(Work required)
Wherever an image appears in the data, omit it and copy all the remaining text word for word.

Start of Task inputs

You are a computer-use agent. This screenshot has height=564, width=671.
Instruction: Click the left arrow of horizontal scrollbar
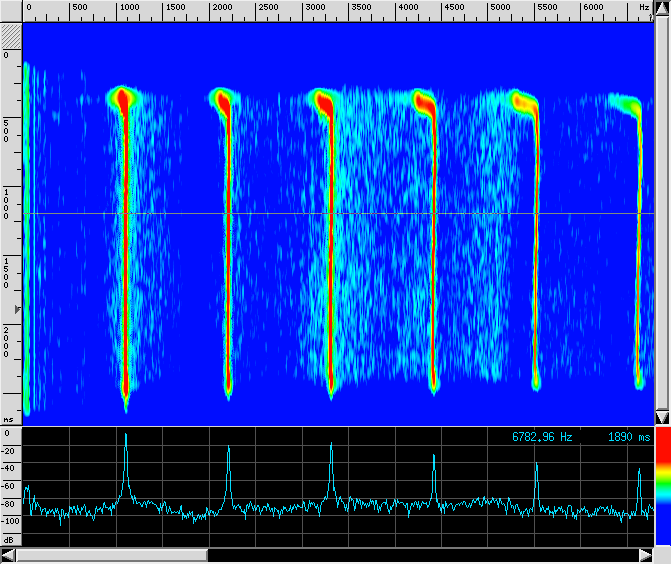tap(8, 555)
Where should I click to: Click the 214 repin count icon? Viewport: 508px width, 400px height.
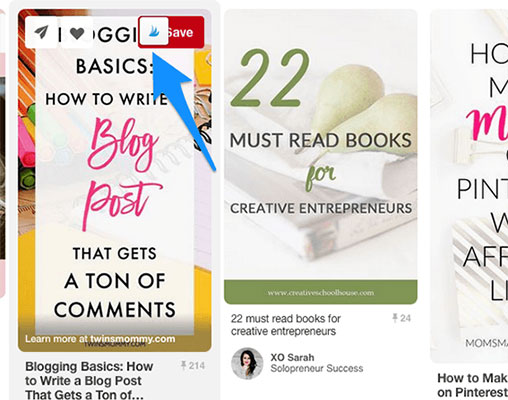(x=183, y=365)
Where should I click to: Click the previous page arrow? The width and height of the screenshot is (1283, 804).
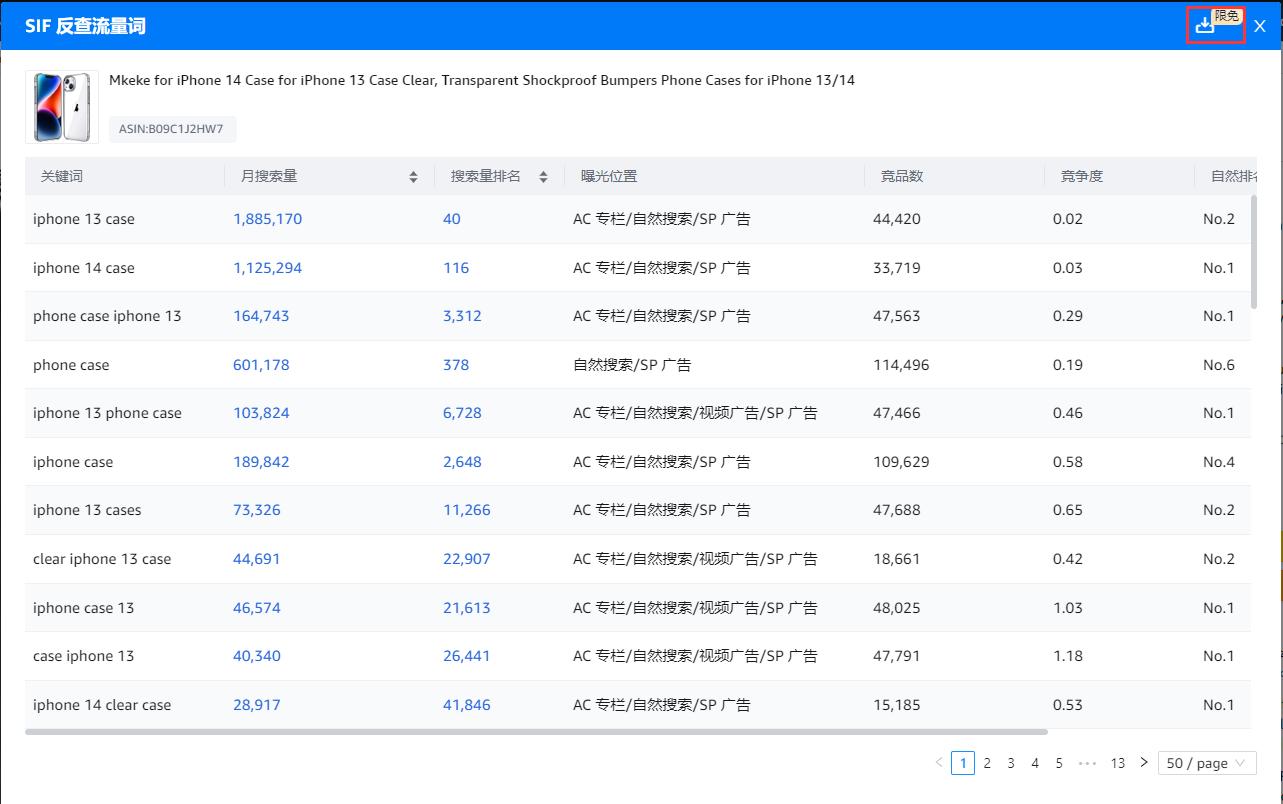click(x=939, y=763)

End of Task inputs

(Answer to the exercise)
You are a computer-use agent. This screenshot has height=564, width=671.
Instruction: Click the left arrow of horizontal scrollbar
tap(8, 555)
Where should I click to: Click the 214 repin count icon? Viewport: 508px width, 400px height.
(x=183, y=365)
Where should I click to: Click the previous page arrow? The width and height of the screenshot is (1283, 804).
click(x=939, y=763)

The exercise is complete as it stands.